人の一代記を書く時、もし暦のない時代であれば、人の年齢をもって年号とするのはごく自然なことです。以降実年齢で表された年号を年齢年と呼ぶことにします。つまり、紀年には皇位年と年齢年の二種類の年号があり、書かれている紀年が皇位年か年齢年かを判定する必要があるわけです。
親子間での生前譲位を前提に、皇位年と年齢年を考慮した立太子紀元説は次のようになります。
第一事項 子が親から立太子を受けて天皇に即位した時を紀元とする(元年は即位の翌年)
第二事項 その時点で親の皇位年は停止され、代わりに年齢年が立つ
第二章以降で各天皇紀を取り上げ、立太子紀元説による紀年修正を具体的に見てゆきますが、それに先んじて、まずは内田論文で得られた各天皇の履歴データを表1-2にまとめておきます。
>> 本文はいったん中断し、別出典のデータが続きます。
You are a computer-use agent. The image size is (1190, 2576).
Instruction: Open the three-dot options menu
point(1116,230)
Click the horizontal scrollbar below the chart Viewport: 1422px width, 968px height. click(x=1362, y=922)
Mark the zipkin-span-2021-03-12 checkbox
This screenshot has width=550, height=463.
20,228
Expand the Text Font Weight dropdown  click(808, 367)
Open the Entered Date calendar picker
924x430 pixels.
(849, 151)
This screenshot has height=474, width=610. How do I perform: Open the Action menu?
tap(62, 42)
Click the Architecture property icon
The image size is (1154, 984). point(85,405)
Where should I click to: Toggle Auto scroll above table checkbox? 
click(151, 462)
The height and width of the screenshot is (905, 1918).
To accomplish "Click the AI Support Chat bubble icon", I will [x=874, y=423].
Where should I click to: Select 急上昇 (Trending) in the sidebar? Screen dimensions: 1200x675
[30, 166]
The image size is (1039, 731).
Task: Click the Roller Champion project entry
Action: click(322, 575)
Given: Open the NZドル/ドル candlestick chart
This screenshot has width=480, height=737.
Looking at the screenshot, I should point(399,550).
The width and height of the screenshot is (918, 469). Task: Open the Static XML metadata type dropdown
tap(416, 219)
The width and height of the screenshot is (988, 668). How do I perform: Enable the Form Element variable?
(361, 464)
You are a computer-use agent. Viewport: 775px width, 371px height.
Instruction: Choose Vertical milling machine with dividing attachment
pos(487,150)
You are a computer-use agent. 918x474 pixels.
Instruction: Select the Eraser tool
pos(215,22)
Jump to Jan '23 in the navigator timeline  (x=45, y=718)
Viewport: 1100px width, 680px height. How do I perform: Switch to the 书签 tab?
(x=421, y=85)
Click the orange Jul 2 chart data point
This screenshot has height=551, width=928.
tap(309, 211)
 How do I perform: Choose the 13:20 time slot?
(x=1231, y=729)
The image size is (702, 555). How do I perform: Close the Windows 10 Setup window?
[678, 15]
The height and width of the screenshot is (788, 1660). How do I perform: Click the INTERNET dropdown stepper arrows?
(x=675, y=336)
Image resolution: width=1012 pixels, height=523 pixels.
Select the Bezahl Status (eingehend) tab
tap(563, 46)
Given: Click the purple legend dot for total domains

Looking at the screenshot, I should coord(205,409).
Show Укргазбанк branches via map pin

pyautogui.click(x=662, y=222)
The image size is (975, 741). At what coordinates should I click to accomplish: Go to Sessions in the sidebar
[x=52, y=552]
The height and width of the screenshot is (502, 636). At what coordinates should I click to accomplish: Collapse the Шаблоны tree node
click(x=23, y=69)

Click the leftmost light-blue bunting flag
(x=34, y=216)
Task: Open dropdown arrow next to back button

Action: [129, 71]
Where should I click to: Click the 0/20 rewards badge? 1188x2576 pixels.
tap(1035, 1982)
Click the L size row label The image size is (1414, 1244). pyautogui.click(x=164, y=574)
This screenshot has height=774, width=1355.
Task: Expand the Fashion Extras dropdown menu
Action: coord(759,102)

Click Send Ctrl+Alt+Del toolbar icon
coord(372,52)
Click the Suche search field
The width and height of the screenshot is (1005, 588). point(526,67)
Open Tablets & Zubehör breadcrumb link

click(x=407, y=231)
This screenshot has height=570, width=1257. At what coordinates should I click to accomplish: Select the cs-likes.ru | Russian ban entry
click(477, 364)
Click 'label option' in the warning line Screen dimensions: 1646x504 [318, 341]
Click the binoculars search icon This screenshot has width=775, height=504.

この表には比較検討が容易になるように、『書紀』および『古事記』の崩年を再録しました。
ただし、『古事記』の崩年は崩年干支を那珂博士により西暦年に比定されたもので、表1-1の値からは干支一運(えといちうん)(六十年)を単位として、その整数倍の不定性を入れて、繰り下げてあります。
表1-2を眺めてまず指摘できる点は、神武天皇が生きた時代は紀元後一世紀であること。崩年はもとより約六百年も降って、一世紀後半になっていること。引き続く歴代天皇の宝算も適正な年齢に収まっています。
また、紀年の修正が初代神武天皇まで切れ目なく行われたことからも、紀年の絶対年比定は広開土王(こうかいどおう)(高句麗の第十九代王)碑文に照らしても大きな矛盾はなさそうです。
那珂博士による『古事記』崩年干支は、倭の五王(讃・珍・済・興・武)の天皇比定において、古代史学者からは一定の信頼が置かれてきましたが、『書紀』の紀年修正で得られた表1-2の崩年は『古事記』崩年干支と比較的よい一致を示していることが認められます。
このように内田氏の立太子紀元説は、紀年修正の結果、各天皇の年齢において適正な値を導いており、これまで報告されてきたどの紀年復元法よりも優れています。